### Формулировка задания 1
Воспроизведите дословно отрывок из текста о революции 1917 года: от слов «Уйма вещей были» до слов «не могло быть.» включительно.

++++ Текст для чтения ++++

1917. Неостановленная революция. Сто лет в ста фрагментах. Разговоры с Глебом Павловским — страница 25 из 39

Уйма вещей были в СССР на подходе. Им бы дать время сомкнуться в неизвестное свободное русское целое. А мне все твердят: поглядите, как развивался Запад! Да ведь Запад забрел в такую бездну социального отчаяния, к такому обрыву Европу и все человечество подвел в 30-е годы! Я уже не говорю про мировые войны, первую и вторую. Какие катастрофы пережил Мир и каким опытом обогатился от нашего импульса и нашей неудачи. Почти все: и Новый курс Рузвельта, и фашизм, и европейское социальное государство – строилось под ленинским знаком вбирания человеческой массы во власть. В распорядительство государства, которое брало под защиту целые слои населения.

Нынешнее преуспеяние Запада выросло из мировых катастроф, своих и наших. Соучаствуя в перипетиях человеческой жизни, вмешиваясь и порождая коллизии, которых без нас не могло быть.

++++ Исходные данные ++++

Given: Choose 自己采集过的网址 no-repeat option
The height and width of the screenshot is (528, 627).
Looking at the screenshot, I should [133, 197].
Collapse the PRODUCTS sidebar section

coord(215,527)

++++
++++ Исходные данные ++++

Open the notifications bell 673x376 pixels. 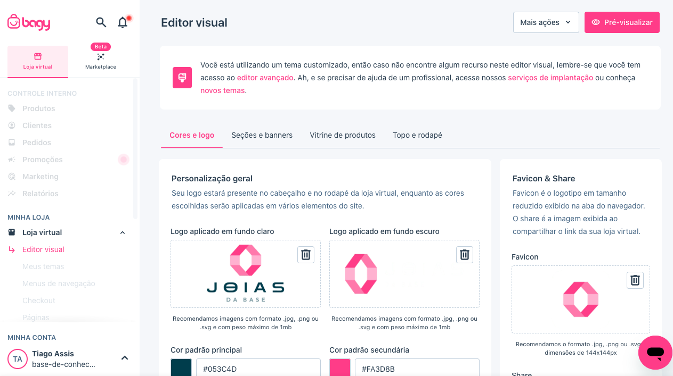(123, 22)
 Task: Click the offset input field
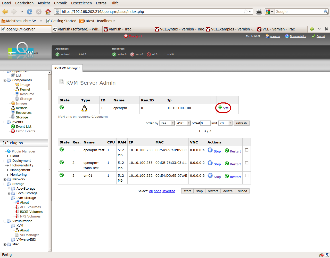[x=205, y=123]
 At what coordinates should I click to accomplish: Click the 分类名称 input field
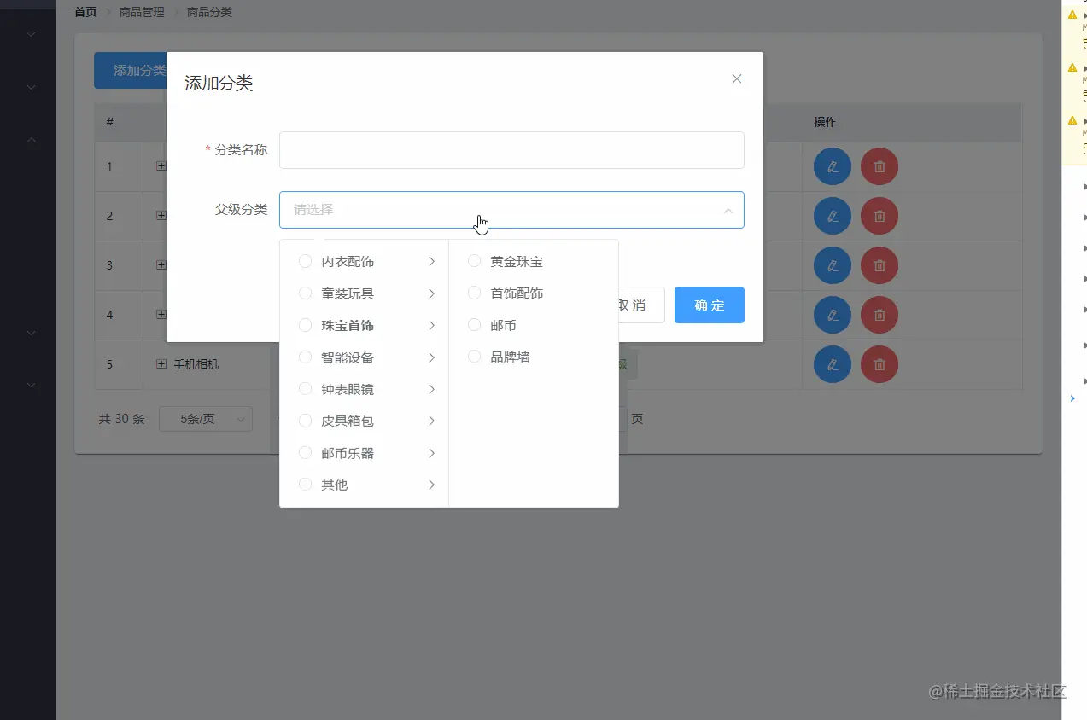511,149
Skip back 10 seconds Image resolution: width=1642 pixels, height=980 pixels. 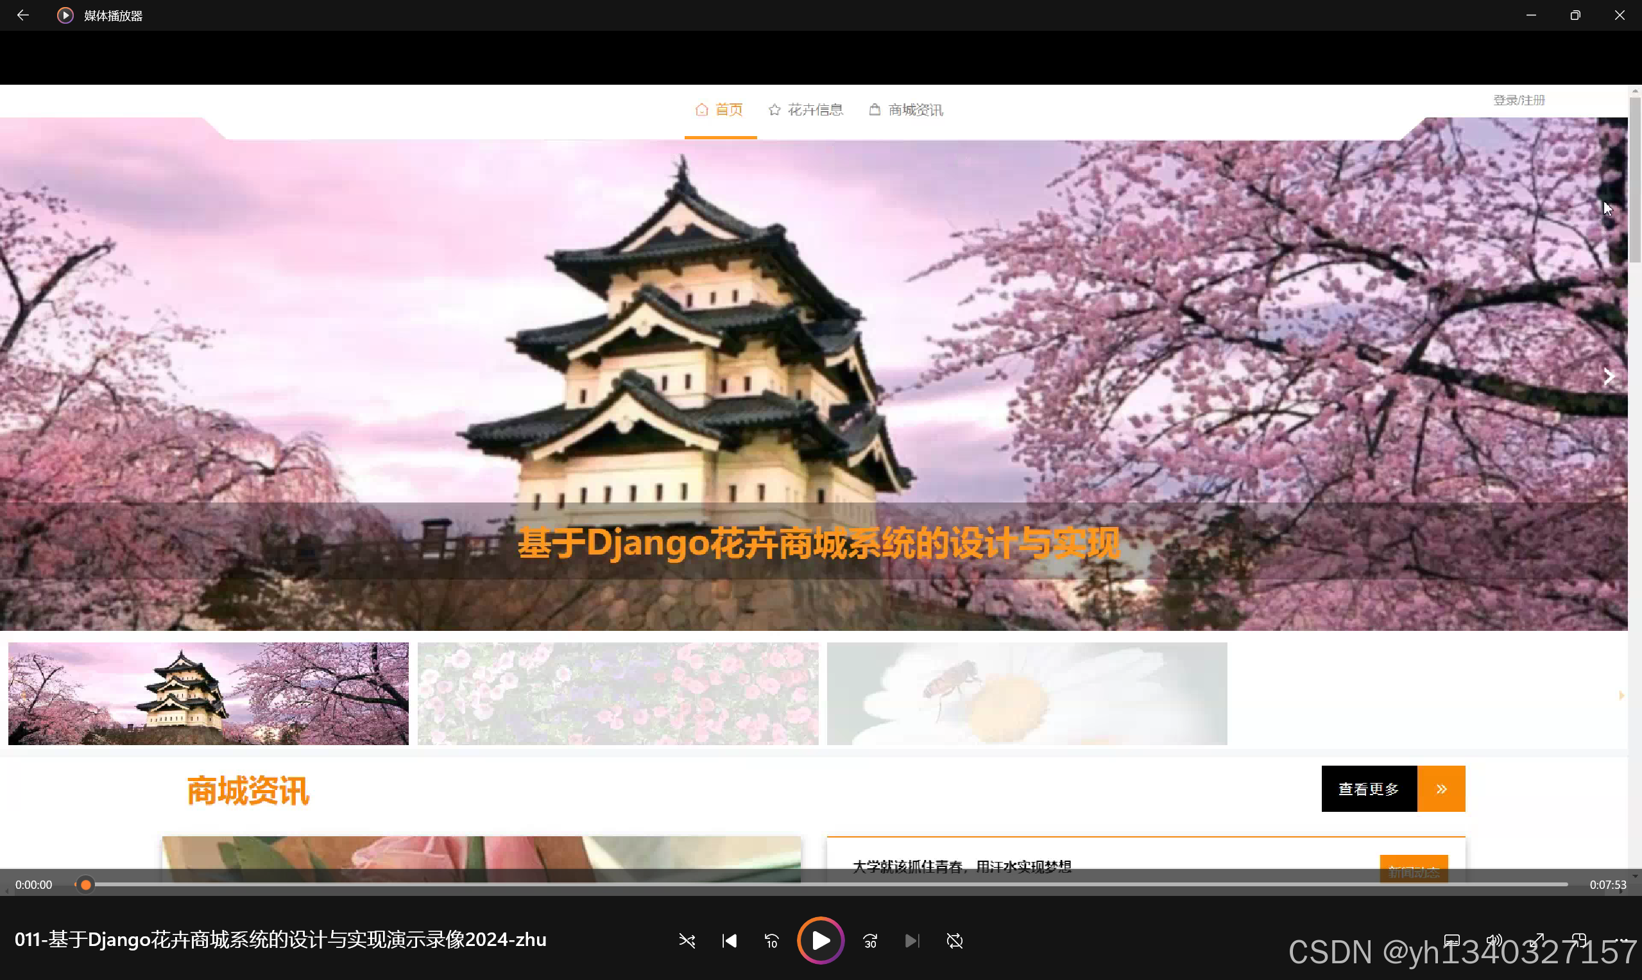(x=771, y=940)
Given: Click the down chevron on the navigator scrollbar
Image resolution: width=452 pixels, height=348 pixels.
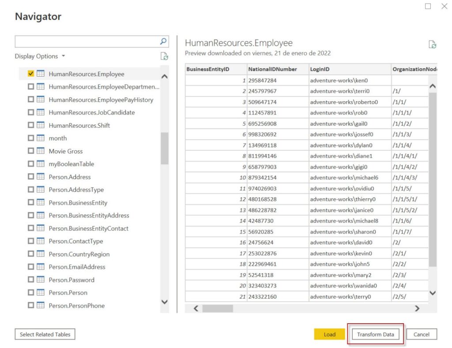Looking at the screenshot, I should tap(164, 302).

++++

### Формулировка задания 2
Перепишите без изменений строки листинга: от строки с «Given: Choose 自己采集过的网址 no-repeat option» до строки с «coord(215,527)» включительно.

### Письменный ответ 1
Уйма вещей были в СССР на подходе. Им бы дать время сомкнуться в неизвестное свободное русское целое. А мне все твердят: поглядите, как развивался Запад! Да ведь Запад забрел в такую бездну социального отчаяния, к такому обрыву Европу и все человечество подвел в 30-е годы! Я уже не говорю про мировые войны, первую и вторую. Какие катастрофы пережил Мир и каким опытом обогатился от нашего импульса и нашей неудачи. Почти все: и Новый курс Рузвельта, и фашизм, и европейское социальное государство – строилось под ленинским знаком вбирания человеческой массы во власть. В распорядительство государства, которое брало под защиту целые слои населения.

Нынешнее преуспеяние Запада выросло из мировых катастроф, своих и наших. Соучаствуя в перипетиях человеческой жизни, вмешиваясь и порождая коллизии, которых без нас не могло быть.

### Письменный ответ 2
Given: Choose 自己采集过的网址 no-repeat option
The height and width of the screenshot is (528, 627).
Looking at the screenshot, I should [133, 197].
Collapse the PRODUCTS sidebar section

coord(215,527)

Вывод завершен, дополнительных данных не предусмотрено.